(Saved entries)
[Start of Attachment]

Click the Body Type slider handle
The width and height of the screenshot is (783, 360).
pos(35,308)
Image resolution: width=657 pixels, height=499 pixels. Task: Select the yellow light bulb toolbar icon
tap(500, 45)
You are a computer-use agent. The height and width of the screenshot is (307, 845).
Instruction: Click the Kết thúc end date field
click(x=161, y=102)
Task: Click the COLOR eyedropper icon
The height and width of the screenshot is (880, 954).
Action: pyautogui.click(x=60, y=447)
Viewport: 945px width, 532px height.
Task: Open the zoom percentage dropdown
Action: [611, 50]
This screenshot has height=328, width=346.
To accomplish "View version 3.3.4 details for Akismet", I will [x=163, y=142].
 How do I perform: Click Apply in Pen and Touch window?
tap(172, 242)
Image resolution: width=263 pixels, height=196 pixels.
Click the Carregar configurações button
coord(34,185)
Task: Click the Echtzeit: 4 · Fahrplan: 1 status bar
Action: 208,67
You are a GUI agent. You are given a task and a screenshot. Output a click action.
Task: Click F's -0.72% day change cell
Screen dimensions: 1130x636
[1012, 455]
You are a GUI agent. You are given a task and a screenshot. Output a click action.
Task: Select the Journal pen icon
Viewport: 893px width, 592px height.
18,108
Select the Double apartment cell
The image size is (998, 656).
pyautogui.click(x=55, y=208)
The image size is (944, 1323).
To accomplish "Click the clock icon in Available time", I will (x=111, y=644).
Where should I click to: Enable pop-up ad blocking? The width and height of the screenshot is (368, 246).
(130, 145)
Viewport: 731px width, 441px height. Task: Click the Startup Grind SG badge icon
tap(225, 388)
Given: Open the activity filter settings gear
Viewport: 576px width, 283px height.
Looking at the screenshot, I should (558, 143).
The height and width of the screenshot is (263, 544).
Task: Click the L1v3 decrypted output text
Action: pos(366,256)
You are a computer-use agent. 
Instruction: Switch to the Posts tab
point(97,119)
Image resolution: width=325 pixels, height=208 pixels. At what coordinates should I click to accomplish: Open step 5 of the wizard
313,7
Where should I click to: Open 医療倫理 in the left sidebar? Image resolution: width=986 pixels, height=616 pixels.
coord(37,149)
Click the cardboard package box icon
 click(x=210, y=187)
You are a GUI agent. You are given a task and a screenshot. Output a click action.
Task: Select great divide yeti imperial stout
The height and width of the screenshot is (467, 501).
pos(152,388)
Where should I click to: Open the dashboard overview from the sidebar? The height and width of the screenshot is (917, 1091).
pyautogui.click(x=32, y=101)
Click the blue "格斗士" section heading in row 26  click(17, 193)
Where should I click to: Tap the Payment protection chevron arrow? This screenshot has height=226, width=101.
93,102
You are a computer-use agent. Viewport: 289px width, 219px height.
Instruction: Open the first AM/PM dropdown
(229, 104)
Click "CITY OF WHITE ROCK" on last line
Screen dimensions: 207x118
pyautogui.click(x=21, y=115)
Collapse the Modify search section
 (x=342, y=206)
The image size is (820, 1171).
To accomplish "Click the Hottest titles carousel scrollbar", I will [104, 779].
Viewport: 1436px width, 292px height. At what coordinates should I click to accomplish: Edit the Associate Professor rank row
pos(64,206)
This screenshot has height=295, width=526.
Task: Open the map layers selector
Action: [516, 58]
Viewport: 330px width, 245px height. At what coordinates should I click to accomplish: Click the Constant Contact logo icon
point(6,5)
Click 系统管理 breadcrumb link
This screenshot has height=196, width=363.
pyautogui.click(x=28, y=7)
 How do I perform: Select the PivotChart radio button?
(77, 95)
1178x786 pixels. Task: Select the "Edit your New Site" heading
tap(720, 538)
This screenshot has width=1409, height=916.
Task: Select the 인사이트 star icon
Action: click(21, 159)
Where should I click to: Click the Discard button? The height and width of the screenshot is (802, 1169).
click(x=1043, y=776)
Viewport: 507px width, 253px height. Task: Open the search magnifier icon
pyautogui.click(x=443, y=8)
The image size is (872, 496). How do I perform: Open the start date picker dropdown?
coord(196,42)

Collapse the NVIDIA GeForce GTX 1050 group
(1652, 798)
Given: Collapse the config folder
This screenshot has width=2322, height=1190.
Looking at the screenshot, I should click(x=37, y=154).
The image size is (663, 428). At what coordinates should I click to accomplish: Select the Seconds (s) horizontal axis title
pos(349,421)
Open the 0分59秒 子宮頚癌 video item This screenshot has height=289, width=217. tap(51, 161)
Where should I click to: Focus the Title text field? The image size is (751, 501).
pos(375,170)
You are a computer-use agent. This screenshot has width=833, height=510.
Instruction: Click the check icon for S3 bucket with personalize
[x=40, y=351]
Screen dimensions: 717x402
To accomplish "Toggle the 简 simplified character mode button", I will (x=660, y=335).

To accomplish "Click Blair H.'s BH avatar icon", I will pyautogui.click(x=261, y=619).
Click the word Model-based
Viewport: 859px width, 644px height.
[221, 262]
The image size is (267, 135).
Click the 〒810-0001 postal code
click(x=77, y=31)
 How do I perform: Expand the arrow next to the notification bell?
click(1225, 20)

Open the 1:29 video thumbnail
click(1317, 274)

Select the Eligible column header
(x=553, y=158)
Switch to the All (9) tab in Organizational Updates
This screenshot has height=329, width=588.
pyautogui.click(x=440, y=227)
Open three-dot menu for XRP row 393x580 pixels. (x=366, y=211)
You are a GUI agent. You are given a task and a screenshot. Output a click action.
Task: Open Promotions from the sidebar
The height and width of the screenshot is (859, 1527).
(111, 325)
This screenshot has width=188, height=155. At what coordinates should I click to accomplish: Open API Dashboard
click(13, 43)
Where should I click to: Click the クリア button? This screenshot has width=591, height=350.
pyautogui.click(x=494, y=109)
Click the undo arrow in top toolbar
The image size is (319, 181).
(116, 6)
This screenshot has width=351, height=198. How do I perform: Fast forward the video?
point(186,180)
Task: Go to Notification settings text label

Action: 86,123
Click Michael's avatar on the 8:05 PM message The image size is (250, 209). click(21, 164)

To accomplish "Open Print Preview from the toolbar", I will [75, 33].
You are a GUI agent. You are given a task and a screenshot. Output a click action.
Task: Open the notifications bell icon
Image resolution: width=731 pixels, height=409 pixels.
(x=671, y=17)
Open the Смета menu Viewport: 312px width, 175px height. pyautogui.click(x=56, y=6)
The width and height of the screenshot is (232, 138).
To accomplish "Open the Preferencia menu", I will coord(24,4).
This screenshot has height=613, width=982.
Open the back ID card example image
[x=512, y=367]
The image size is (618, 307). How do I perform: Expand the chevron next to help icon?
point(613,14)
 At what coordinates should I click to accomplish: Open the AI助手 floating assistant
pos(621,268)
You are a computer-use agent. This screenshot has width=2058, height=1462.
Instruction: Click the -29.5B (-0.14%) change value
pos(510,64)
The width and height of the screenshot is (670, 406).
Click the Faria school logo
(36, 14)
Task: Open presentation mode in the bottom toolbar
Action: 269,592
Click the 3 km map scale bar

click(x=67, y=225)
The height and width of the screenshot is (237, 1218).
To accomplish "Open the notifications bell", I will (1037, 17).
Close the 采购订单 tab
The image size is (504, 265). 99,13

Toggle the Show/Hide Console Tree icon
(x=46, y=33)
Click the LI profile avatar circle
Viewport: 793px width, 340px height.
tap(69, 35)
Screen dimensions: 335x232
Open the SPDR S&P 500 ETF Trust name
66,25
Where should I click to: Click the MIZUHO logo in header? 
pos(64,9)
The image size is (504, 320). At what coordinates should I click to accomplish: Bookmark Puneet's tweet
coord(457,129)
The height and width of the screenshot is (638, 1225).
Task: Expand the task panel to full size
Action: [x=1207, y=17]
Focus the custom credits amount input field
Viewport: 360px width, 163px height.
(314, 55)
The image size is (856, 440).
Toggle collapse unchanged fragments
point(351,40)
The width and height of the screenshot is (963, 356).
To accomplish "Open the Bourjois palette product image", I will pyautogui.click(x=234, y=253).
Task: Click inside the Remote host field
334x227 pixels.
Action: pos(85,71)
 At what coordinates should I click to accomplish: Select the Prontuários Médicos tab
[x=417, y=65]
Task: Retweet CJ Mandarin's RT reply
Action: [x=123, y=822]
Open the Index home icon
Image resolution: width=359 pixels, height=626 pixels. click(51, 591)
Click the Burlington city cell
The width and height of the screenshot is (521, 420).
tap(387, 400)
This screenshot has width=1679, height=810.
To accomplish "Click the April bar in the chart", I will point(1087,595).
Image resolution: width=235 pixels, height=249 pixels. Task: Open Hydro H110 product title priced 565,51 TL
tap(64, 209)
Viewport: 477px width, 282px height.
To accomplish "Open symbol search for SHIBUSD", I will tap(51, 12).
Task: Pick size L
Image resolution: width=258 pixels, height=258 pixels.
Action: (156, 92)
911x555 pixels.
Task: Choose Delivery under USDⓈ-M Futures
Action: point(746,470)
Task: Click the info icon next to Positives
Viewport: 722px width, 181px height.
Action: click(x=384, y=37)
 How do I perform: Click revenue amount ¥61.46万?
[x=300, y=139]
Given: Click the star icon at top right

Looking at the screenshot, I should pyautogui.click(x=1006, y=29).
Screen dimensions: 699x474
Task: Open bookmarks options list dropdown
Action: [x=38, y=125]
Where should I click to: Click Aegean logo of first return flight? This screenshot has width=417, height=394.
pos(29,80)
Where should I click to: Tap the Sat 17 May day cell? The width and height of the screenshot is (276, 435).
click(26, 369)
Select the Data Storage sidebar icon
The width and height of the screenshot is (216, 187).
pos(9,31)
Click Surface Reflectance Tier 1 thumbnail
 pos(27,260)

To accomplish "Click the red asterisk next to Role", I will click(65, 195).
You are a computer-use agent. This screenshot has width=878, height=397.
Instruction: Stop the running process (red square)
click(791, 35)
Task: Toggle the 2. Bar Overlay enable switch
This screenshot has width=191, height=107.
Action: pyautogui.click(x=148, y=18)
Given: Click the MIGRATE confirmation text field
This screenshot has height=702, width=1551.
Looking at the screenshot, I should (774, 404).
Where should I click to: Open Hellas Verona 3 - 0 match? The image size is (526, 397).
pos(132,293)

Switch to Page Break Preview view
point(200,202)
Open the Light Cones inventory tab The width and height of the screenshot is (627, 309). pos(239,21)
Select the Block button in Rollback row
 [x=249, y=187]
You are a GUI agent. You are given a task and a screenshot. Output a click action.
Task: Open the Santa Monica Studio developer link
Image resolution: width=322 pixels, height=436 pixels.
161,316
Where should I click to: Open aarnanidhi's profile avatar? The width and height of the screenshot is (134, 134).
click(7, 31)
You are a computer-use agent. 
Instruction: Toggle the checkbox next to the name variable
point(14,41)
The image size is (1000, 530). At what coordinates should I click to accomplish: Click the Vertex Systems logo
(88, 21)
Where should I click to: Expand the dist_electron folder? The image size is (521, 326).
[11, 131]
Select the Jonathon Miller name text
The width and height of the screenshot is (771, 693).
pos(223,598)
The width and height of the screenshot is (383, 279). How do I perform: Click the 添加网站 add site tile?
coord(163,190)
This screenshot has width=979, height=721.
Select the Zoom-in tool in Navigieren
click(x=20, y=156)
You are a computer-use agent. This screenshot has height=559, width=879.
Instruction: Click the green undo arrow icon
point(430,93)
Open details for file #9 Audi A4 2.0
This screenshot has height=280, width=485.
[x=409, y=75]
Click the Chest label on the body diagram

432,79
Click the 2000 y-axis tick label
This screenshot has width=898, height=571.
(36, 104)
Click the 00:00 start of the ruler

[End of Attachment]

◆ **Task item**
Only a number is expected here: how many lines of the records above contain "notifications".

◆ **Answer box**
2